A plane flew over, banking and circling, but our tree cover was thick. We heard no other sound except the calling of birds and, far off, the bleating of sheep.
‘I will kill one tonight,’ Steinitz said. ‘We can have fresh meat.’
Willi winked at me. He recognised how I had captured Steinitz; but did not see that I had caught
him too. He was a city man, a Berliner. He needed streets and buildings and a room to sit in while he worked out plots. His eyes had made a flash when I said Auckland.
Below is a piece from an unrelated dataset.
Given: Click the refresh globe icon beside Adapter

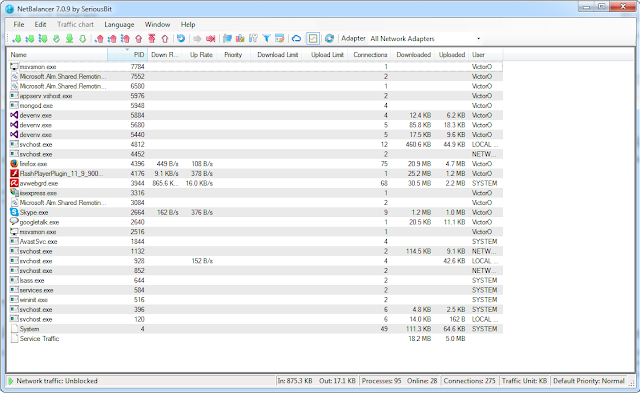Looking at the screenshot, I should click(x=329, y=38).
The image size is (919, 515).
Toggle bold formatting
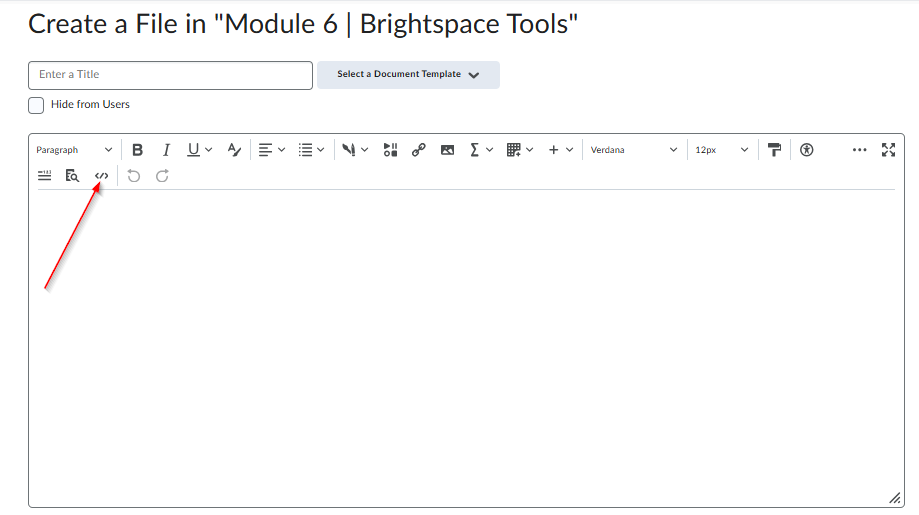pos(138,150)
We travelled north for another night. Steinitz chased several sheep but all he came back with was a handful of wool. At dawn we crawled into a patch of scrub high on a hill and ate our food cold and drank cold water. Again we could sleep only half the day. The plane flew over, and once we heard men shouting back and forth on another hill. Willi was worried that they would use dogs to hunt for us. He had armed himself with a tea-tree club. Any dog that comes at me, I will knock his brains out,’ he said.
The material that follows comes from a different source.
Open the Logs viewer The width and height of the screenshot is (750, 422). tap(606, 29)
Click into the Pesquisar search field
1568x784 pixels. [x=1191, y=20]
‘We will eat dog liver,’ Steinitz said.
I was startled by them. They were turning savage. Yet half an hour later Willi was calculating and afraid, for we went scouting through the scrub, trying for a view of the land we would traverse on our third night. The harbour opened up and there was Somes Island, bright in the sun, and only a dozen miles away, which deflated us; and then we found a new valley with a marshy stream in the bottom and, hunkered down on clay plateaux beside a gravel road, four squat buildings with grey asbestos walls and frowning roofs. A soldier, pacing back and forth, guarded each one, while men unloaded boxes from army trucks and set them on their shoulders and carried them inside.
‘What are they?’
‘Magazines. Ammunition storage,’ Willi said.
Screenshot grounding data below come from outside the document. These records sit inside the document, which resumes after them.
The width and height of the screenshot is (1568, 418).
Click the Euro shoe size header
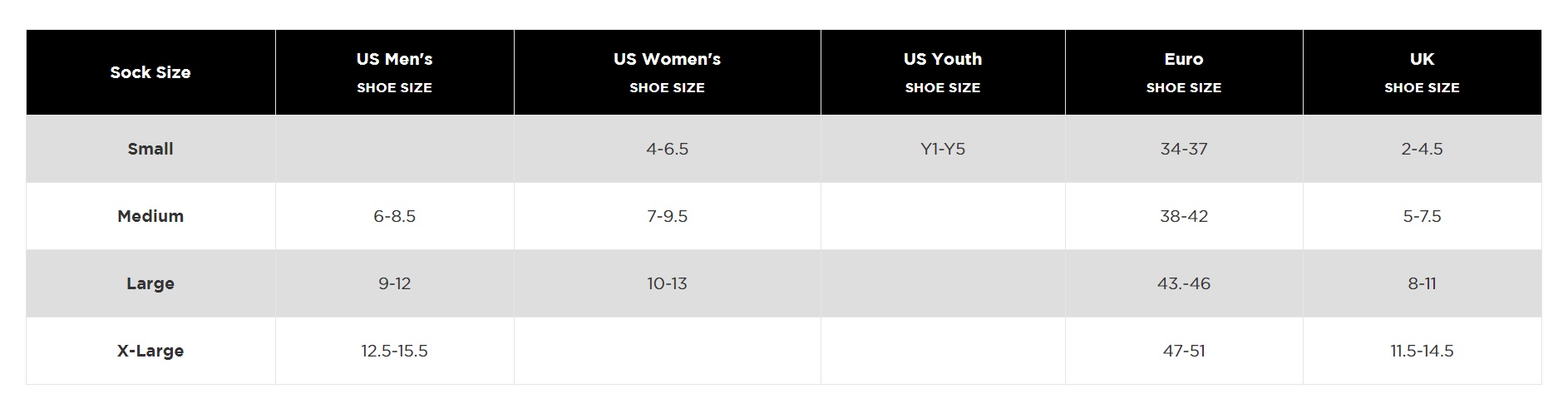[x=1184, y=72]
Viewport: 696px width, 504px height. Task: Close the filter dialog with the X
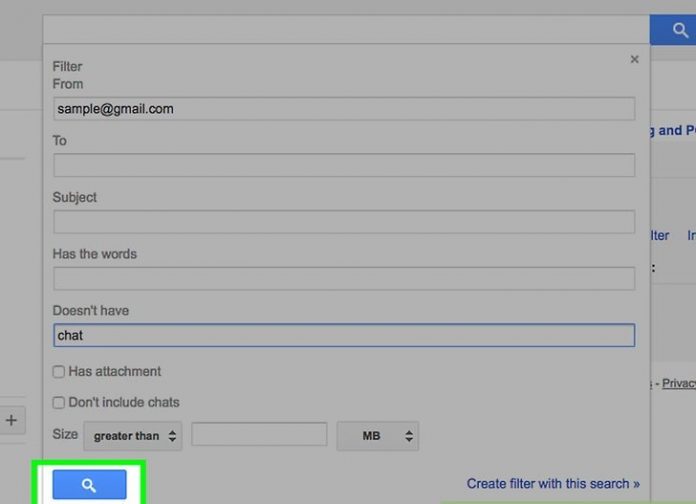point(634,60)
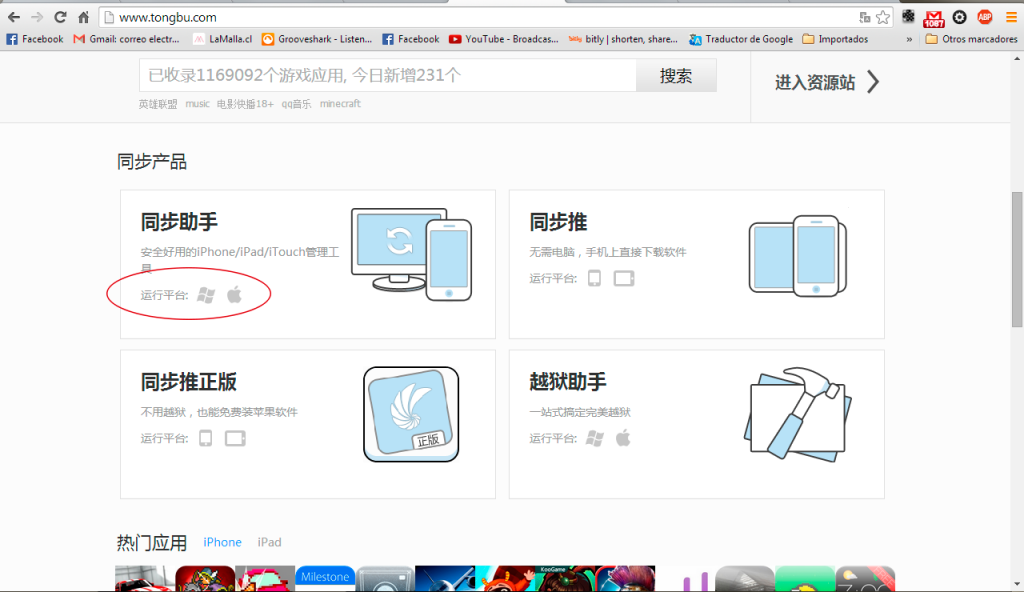1024x592 pixels.
Task: Click into the game app search field
Action: [x=387, y=75]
‘We can blow them up,’ Steinitz said. His life had become us and them and he had forgotten that the Nazis were the ones he should fight.
Willi had gone pale. ‘We should not have seen this.’
The buildings made me frightened too. Those soldiers will shoot us,’ I said.
‘We will go to our camp. Be very quiet. And then we will go the other way,’ Willi said.
We crawled and slunk, watching out for twigs that might snap. Those grey squat buildings seemed to press on our backs, forcing us closer to the ground. It took an hour to work our way through the gullies to our camp. Then Steinitz wriggled off to scout at the edge of the scrub. In a moment he was back. ‘Come. Look.’ We crouched at the edge of a paddock. ‘Soldiers. Over there.’ They were spread out in a line, several hilltops to the south. ‘They are hunting for us. We must go a different way. We must steal a yacht.’
Then we heard voices, so close I thought they were at my shoulder. Two soldiers walked towards us along the line of the fence.
‘This is a waste of bloody time,’ one of them said. He was panting and unhealthy, perhaps a reservist, perhaps Home Guard.
The younger one, a boy, knelt and sighted his rifle across the valley. ‘Pow! Fair up Jerry’s jacksie,’ he said.
‘Cut that out,’ the older man said. ‘You’re on charge if they see.’
‘All I want is a shot at them,’ the young one said.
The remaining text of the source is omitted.